** SUPPLIED RECORDS follows **

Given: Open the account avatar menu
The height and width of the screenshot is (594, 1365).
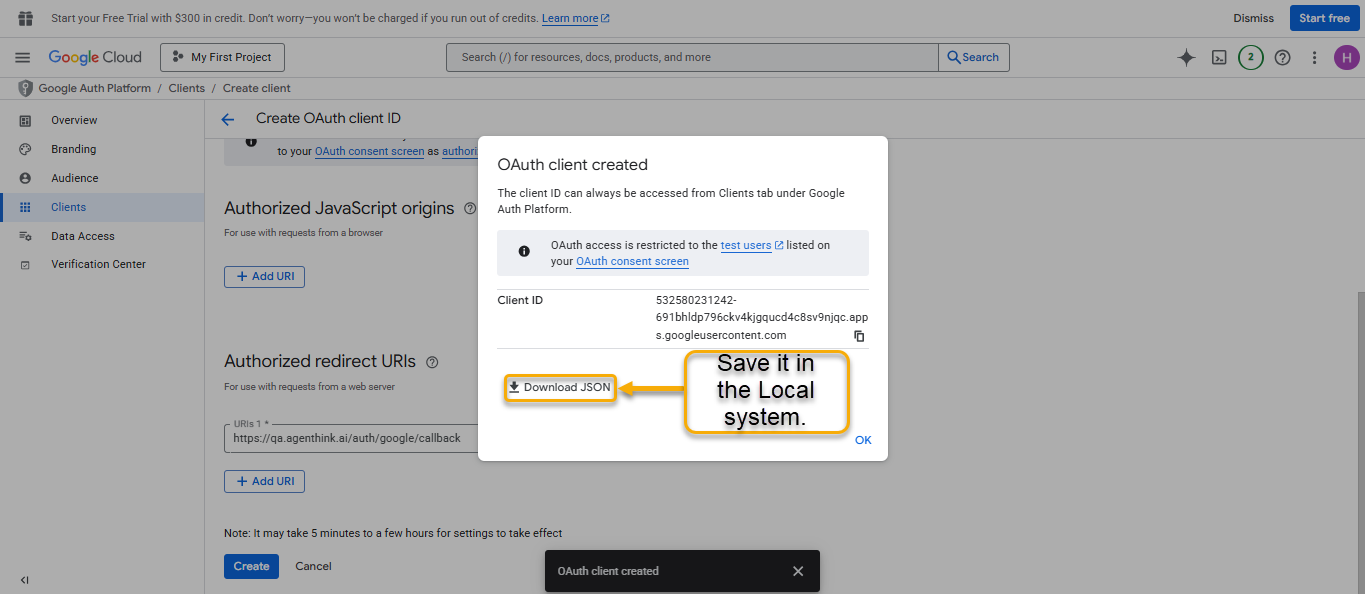Looking at the screenshot, I should (x=1346, y=58).
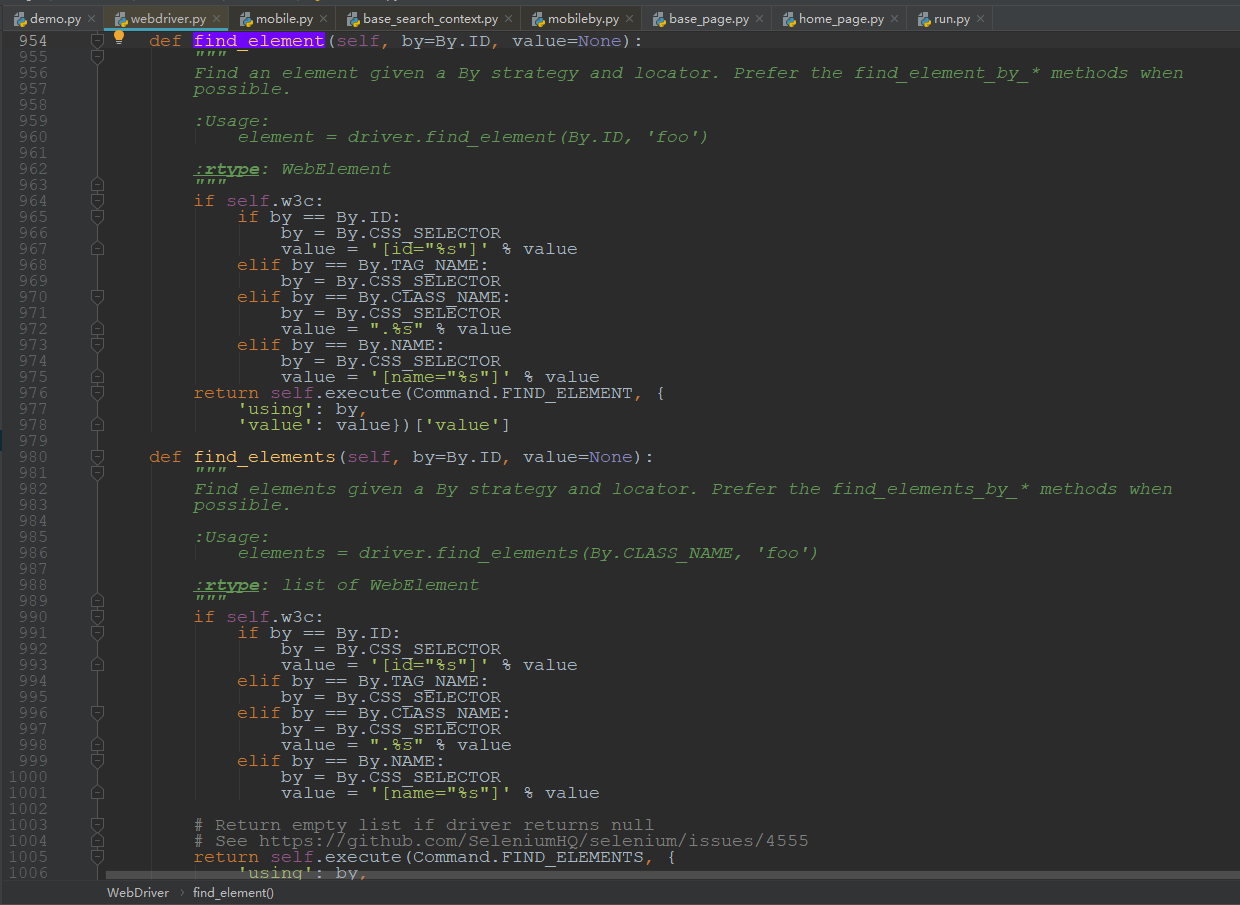This screenshot has height=905, width=1240.
Task: Select the highlighted find_element method name
Action: 258,40
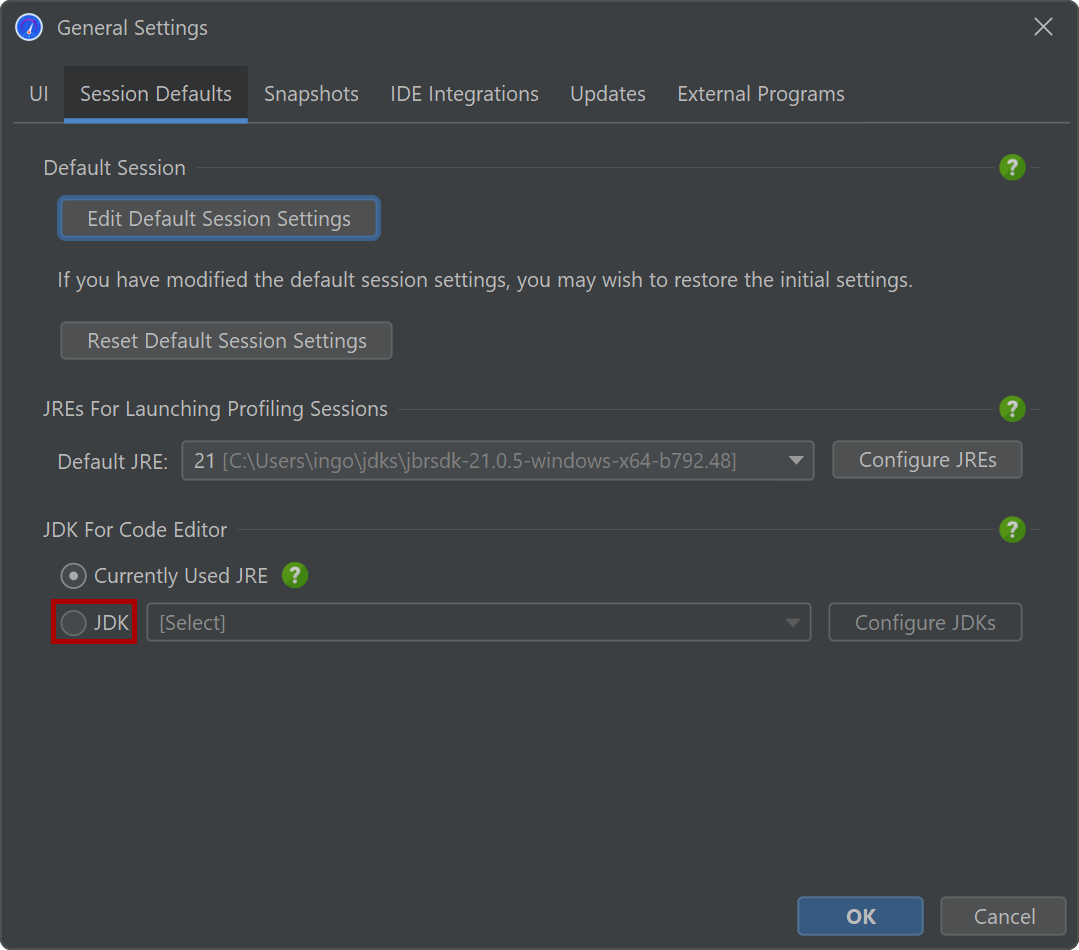Image resolution: width=1079 pixels, height=950 pixels.
Task: Click help icon for Default Session section
Action: click(x=1012, y=167)
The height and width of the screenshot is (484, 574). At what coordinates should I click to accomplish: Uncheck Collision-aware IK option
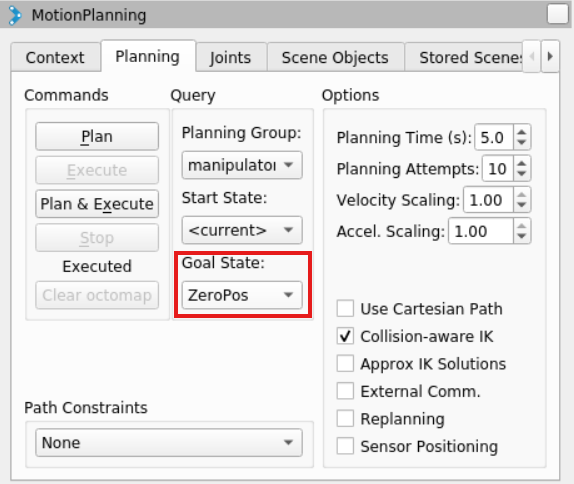tap(345, 336)
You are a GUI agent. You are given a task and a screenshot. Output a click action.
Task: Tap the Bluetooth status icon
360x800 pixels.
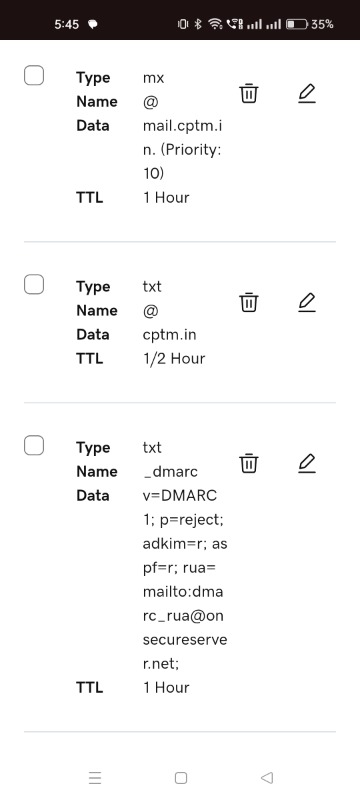[x=199, y=24]
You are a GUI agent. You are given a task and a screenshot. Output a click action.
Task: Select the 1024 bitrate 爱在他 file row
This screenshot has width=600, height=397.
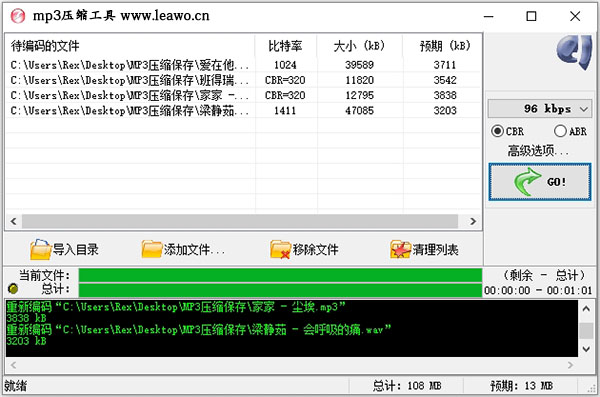(243, 65)
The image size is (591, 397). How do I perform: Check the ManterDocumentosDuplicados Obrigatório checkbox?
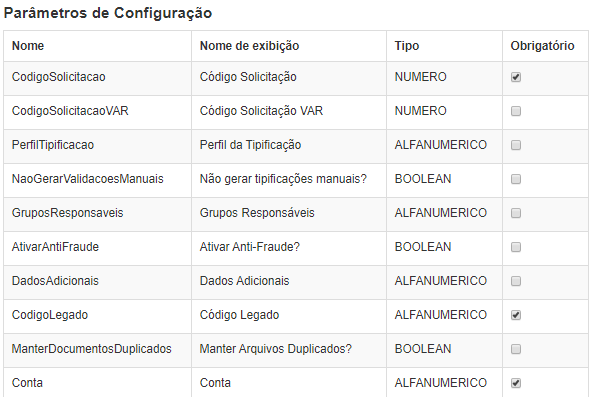pyautogui.click(x=516, y=349)
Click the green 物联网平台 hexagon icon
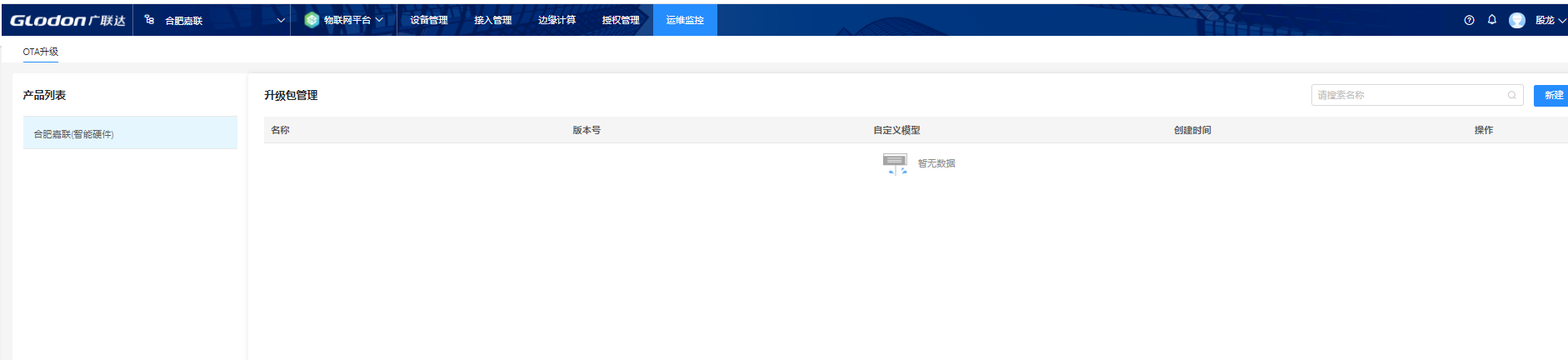The height and width of the screenshot is (360, 1568). click(x=312, y=20)
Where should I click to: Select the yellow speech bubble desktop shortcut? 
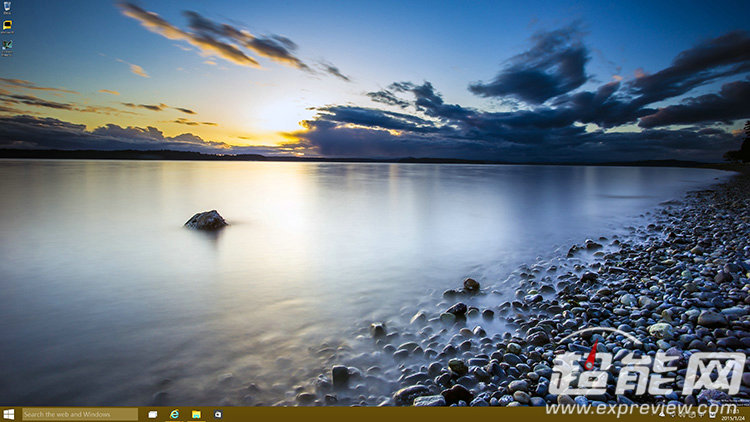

** End of SUPPLIED RECORDS **

▶ [REQUIREMENT]:
Your reply must match the data above line for line, except that it holds no pictures.

▶ [OUTPUT BELOW]:
Given: Open the account avatar menu
The height and width of the screenshot is (594, 1365).
Looking at the screenshot, I should (x=1346, y=58).
This screenshot has height=905, width=1240.
Task: Select the highlighted find_element method name
Action: 258,40
Image resolution: width=1079 pixels, height=950 pixels.
Task: Click help icon for Default Session section
Action: click(x=1012, y=167)
The height and width of the screenshot is (484, 574). At what coordinates should I click to accomplish: Uncheck Collision-aware IK option
tap(345, 336)
You are a GUI agent. You are given a task and a screenshot. Output a click action.
Task: Tap the Bluetooth status icon
360x800 pixels.
[x=199, y=24]
You are a GUI agent. You are given a task and a screenshot. Output a click action.
Task: Select the 1024 bitrate 爱在他 file row
This screenshot has width=600, height=397.
(243, 65)
The image size is (591, 397). How do I perform: Check the ManterDocumentosDuplicados Obrigatório checkbox?
pyautogui.click(x=516, y=349)
Click the green 物联网平台 hexagon icon
The height and width of the screenshot is (360, 1568). click(x=312, y=20)
Where should I click to: Select the yellow speech bubble desktop shortcut? 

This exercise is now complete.